What happened is that the internet stopped being something you went to in order to separate from the real world — from your job and your work and your obligations and responsibilities. It’s not the place you seek to waste time, but the place you go to so that you’ll someday have time to waste. The internet is a utility world for me now. It is efficient and all-encompassing. It is not very much fun.

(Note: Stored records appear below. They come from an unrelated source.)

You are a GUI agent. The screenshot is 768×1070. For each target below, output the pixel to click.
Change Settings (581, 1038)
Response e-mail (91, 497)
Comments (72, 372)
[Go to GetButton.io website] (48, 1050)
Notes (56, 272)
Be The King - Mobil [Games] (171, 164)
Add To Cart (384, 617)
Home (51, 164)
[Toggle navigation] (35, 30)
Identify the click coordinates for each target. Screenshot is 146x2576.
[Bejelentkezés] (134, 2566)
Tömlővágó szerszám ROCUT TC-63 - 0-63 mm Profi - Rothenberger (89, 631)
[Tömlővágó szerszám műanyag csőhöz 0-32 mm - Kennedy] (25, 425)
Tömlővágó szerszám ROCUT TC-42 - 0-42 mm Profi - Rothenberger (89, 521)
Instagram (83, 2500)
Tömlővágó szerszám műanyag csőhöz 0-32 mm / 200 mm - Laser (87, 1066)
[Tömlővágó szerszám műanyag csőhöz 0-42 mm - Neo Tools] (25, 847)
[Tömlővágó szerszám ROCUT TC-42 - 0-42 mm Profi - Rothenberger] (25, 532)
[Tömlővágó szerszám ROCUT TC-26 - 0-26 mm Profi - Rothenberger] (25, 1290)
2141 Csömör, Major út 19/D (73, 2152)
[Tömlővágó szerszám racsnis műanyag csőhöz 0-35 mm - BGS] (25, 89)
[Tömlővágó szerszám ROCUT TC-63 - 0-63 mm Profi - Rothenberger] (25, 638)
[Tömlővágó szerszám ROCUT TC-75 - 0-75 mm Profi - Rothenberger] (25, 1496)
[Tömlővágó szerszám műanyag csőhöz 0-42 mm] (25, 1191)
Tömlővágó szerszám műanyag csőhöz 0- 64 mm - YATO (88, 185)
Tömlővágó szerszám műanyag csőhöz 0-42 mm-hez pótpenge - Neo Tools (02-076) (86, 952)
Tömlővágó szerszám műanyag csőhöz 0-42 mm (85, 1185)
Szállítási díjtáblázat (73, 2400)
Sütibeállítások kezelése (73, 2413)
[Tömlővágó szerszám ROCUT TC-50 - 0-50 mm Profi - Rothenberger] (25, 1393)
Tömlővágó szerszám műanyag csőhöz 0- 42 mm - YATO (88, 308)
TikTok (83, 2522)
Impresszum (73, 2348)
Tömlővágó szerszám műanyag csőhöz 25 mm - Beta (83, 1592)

I Don’t Know How to Waste Time on the Internet Anymore by Dan Nosowitz

Maybe it’s time to stop wasting time on the internet and start using the tool to accomplish what we want to do. In their own ways, people are beginning to realize the many of the most popular services online have been designed to keep us amused rather than help us develop.

Here’s the reality:

– there are more interesting independent blogs now than there were pre-Facebook/Twitter. Maybe less “per-capita” of total online usage, but there’s still a higher volume

– every single person is capable of making an online community using cheap tech, and using corporate social media to promote it; way easier than it was in the past

– developers are still “allowed” to make sites in plain HTML/CSS that look great and load fast

Comment from Hacker News

It ironic how engrained these services are in our lives that companies trying to help us be more mindful are leveraging the same platforms they warn us about.

The addictive qualities of these platforms make them the best place to reach potential new customers or fans. Kindred notes that she’s proud of Mindful Technology’s Instagram account. “It’s blowing up,” she says. “I think a lot of people like me are fed up and over it.”

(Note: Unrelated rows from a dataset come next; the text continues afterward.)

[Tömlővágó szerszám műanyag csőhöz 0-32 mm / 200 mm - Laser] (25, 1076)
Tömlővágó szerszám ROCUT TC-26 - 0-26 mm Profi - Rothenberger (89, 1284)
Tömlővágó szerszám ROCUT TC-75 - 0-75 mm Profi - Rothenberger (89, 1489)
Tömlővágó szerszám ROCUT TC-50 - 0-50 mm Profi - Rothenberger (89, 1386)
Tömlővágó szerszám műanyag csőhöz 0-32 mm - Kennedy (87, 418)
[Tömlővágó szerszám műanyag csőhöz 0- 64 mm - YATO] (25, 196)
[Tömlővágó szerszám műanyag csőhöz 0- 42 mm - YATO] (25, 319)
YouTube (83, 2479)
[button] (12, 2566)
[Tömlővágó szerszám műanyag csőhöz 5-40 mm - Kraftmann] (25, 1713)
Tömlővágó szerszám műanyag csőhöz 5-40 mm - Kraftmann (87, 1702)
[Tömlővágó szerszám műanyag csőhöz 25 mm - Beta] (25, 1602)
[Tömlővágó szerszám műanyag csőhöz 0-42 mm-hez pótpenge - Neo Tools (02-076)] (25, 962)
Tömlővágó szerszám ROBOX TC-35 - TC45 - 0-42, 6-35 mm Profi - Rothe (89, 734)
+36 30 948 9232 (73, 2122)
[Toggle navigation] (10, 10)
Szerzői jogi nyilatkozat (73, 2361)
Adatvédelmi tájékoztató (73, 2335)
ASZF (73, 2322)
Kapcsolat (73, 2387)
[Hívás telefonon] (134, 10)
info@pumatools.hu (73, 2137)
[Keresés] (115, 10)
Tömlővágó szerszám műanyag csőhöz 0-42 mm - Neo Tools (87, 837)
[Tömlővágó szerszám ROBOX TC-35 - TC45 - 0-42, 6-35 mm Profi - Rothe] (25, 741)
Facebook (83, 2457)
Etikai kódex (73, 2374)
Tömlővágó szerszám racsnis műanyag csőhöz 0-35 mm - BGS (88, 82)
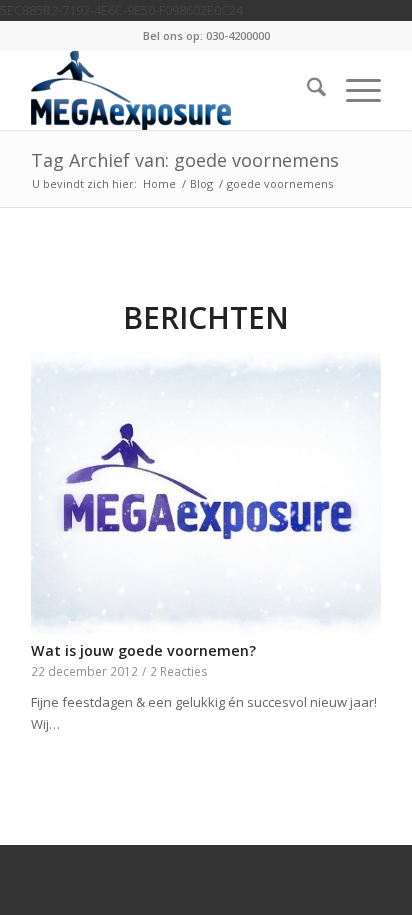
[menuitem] (306, 90)
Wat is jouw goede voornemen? (143, 650)
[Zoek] (306, 90)
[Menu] (353, 90)
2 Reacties (179, 671)
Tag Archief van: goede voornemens (185, 160)
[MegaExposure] (171, 90)
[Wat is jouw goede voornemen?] (206, 493)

Tech Addiction and the Business of Mindfulness by Erin Griffith

 

But they still provide some overly simplistic tips for dealing with tech overload.

Conveniently, they have five tips for mindful sharing on social media. For starters, don’t just suddenly drop into phone-mode around other people. Tell your companions, “I’m going to do a social post right now,” and step aside. Next, tap into your inspiration, asking yourself, “What about this feels special to me that I want to build up as part of my world?” Don’t forget to check yourself. So much of posting on Instagram can be an exercise in vanity and proving one’s self-worth; instead, pause and “find the place where you’re inspired.” The fourth tip – “have fun with it”—seemed obvious, but Instagram can be an anxiety-inducing place for many. And lastly, let it go. “There is a nice moment where you can say, ‘I kinda don’t care if anyone likes it … I’m just gonna I hit send and then move on,” Pettit says.

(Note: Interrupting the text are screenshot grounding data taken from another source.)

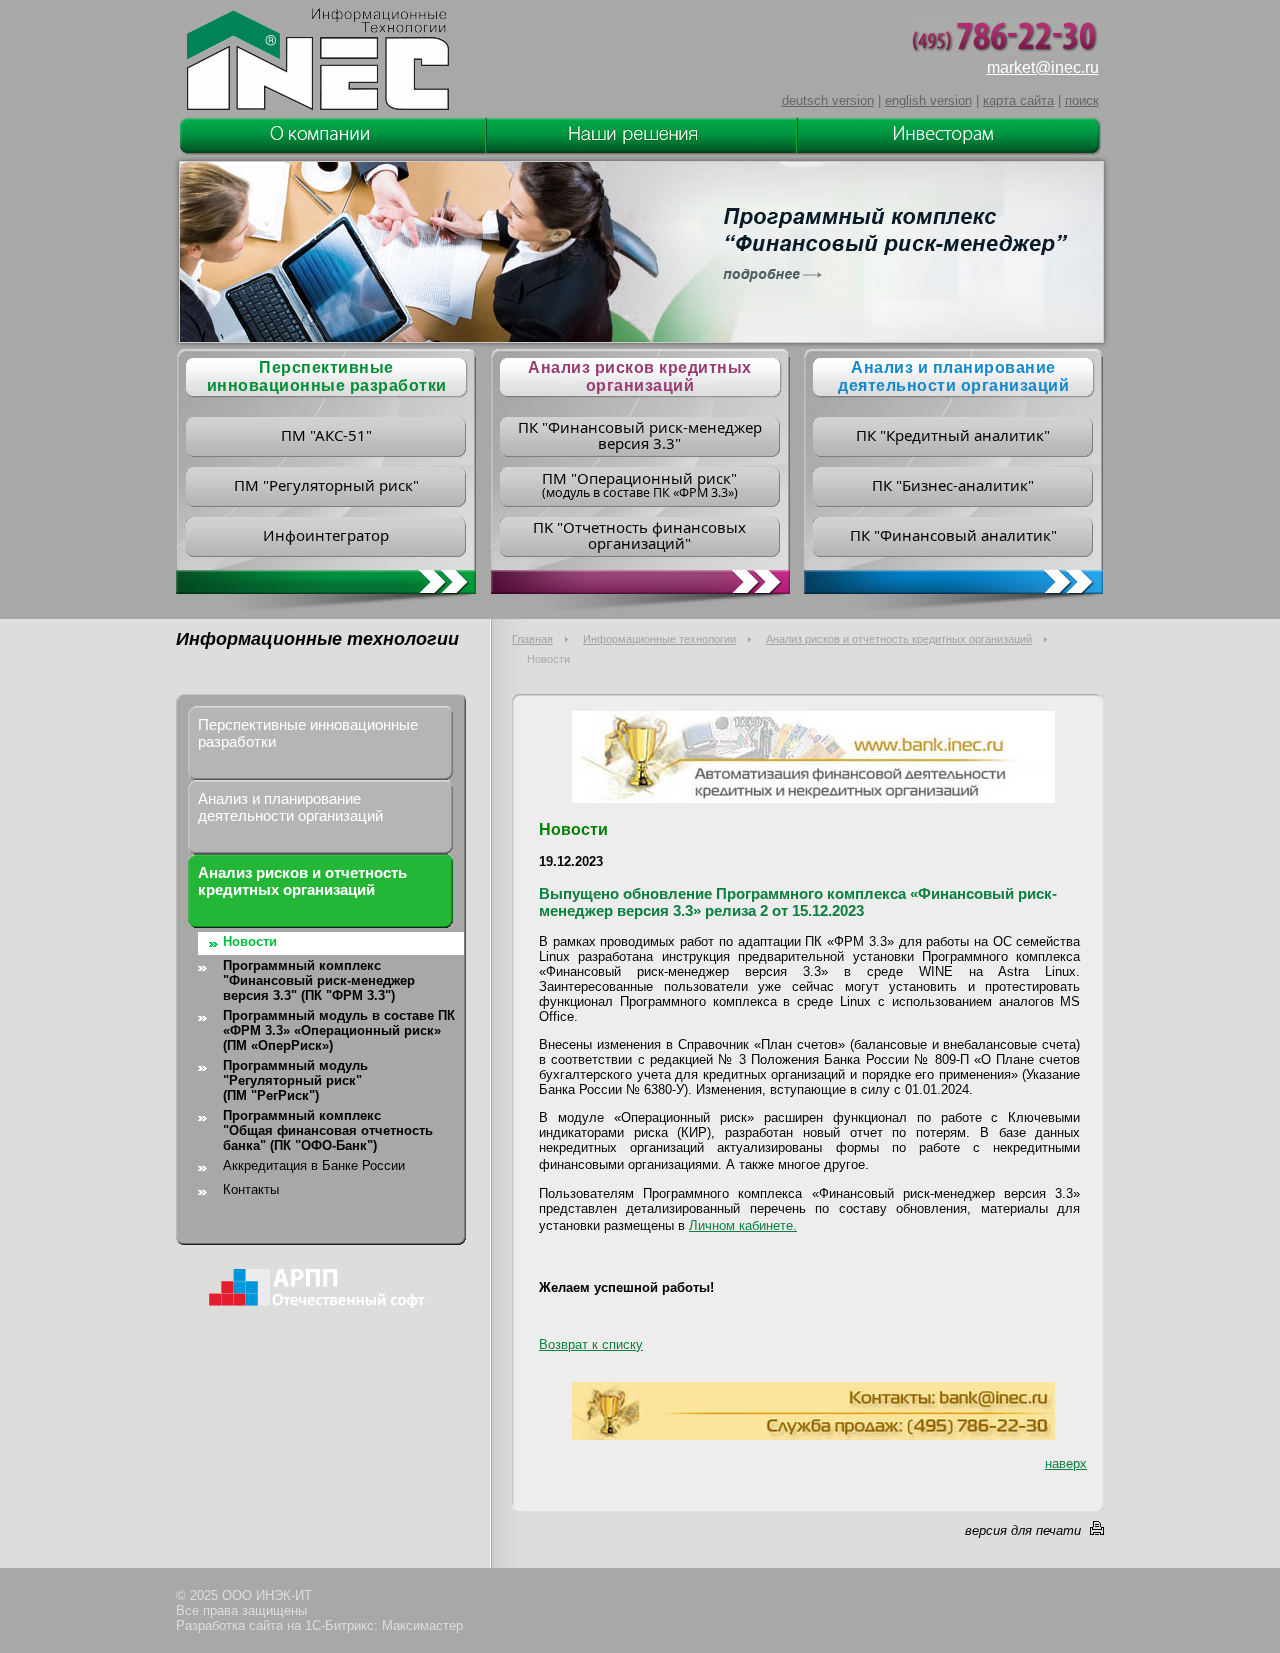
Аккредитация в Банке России (314, 1165)
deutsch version (828, 100)
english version (928, 100)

In your mind, will telling your companions you are going to do a social post right now really fix your social media concerns? What about following another account on Instagram. I don’t think so. We need steps to remember how to leverage technology as a tool. It’s meant to help us be more productive, connect with people and build new things. Perhaps the internet really is just a utility that isn’t so much fun anymore, but we need to be intentional about our use of technology instead of slipping into mindless habits. We can use the internet to create and not just consume.